Segment Start: Records provided

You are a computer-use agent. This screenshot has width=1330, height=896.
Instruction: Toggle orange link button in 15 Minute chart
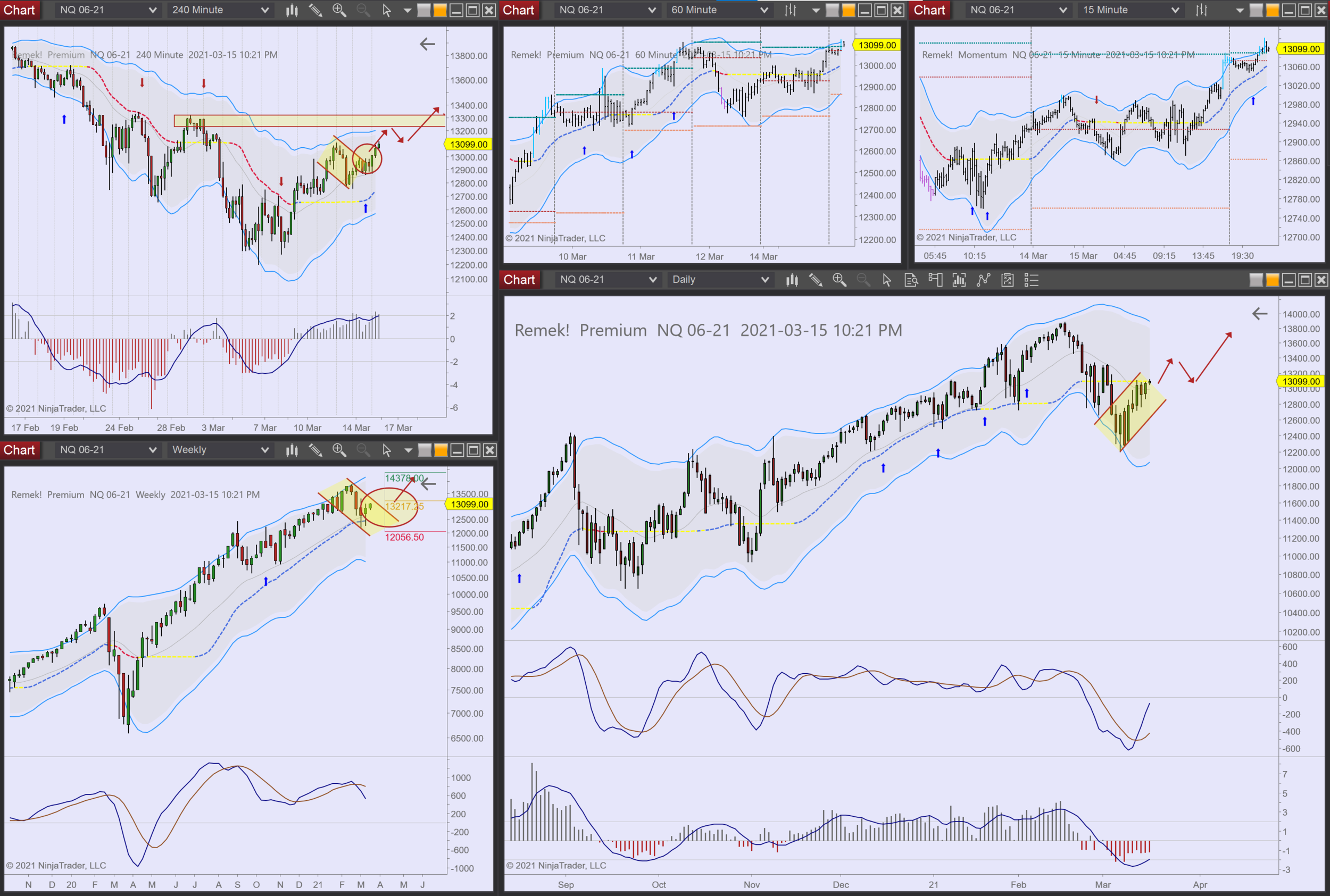click(x=1272, y=10)
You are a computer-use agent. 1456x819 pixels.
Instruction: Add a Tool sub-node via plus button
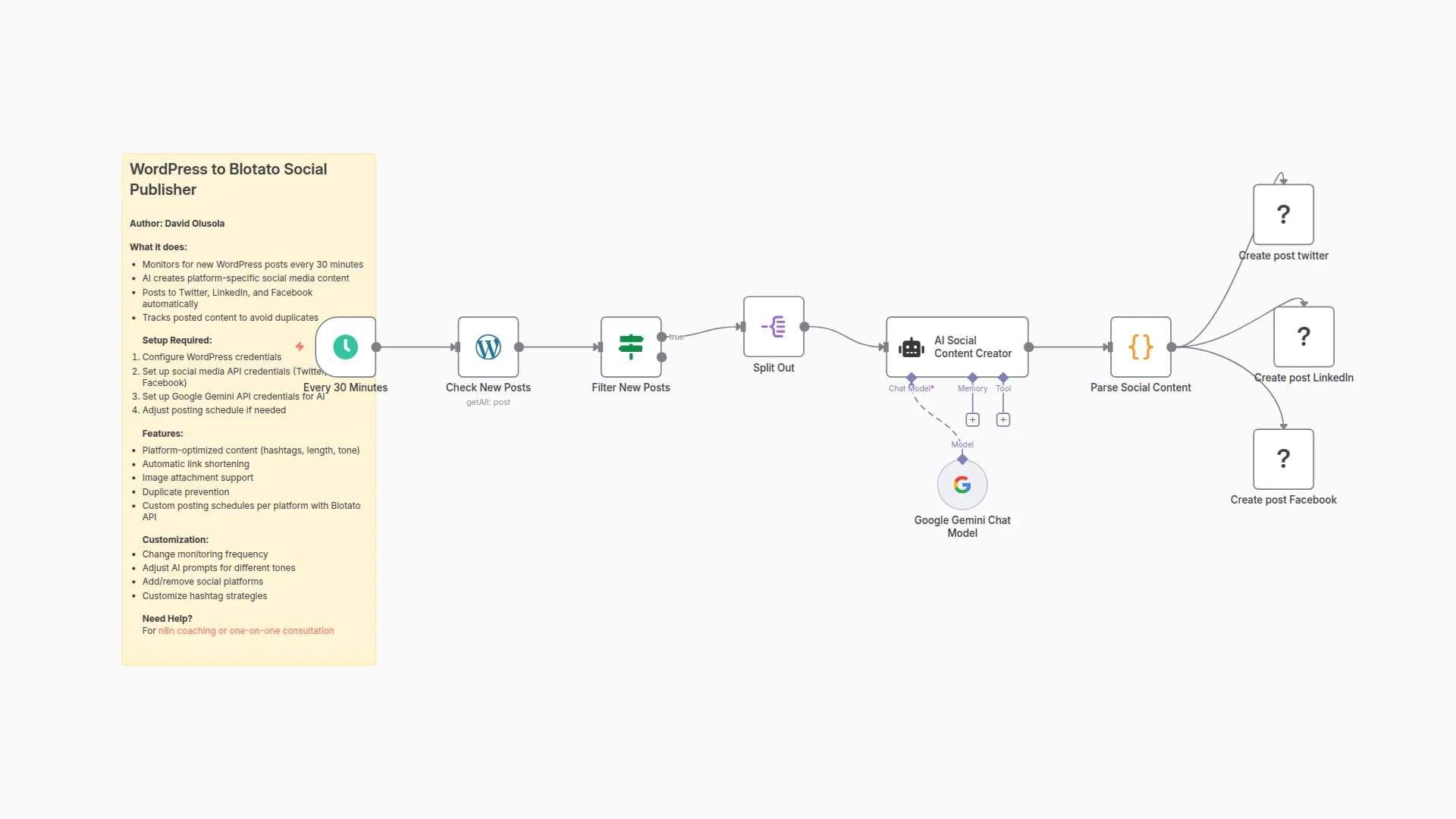[x=1003, y=420]
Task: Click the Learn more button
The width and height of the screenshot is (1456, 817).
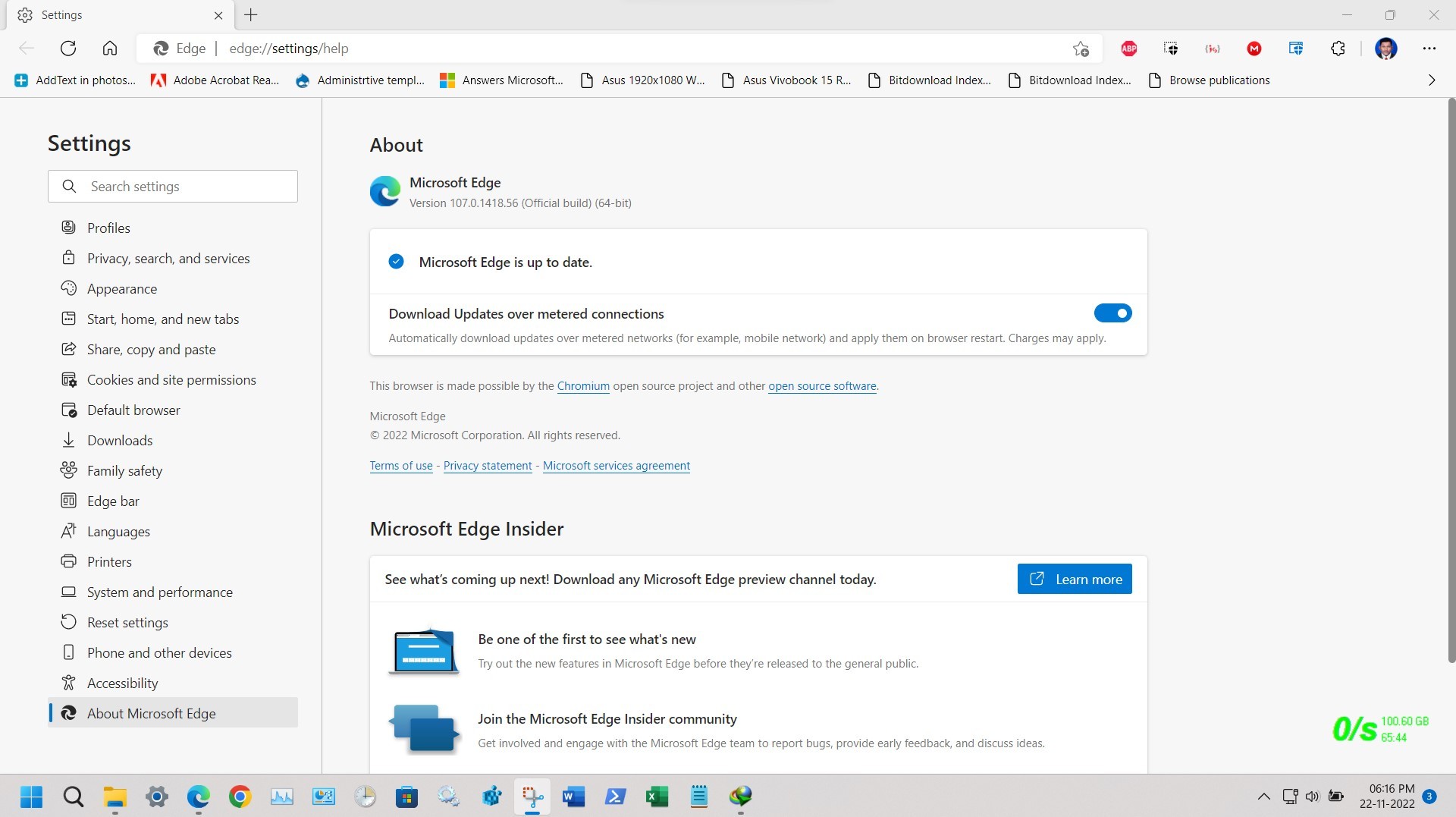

Segment End: Records provided

Requirement>
Transcribe all entries above exactly. Omit the pictures.

Written reply>
You are a computer-use agent. This screenshot has width=1330, height=896.
Instruction: Toggle orange link button in 15 Minute chart
click(x=1272, y=10)
You are a computer-use agent. 1456x819 pixels.
Instruction: Add a Tool sub-node via plus button
[x=1003, y=420]
Task: Click the Learn more button
The width and height of the screenshot is (1456, 817).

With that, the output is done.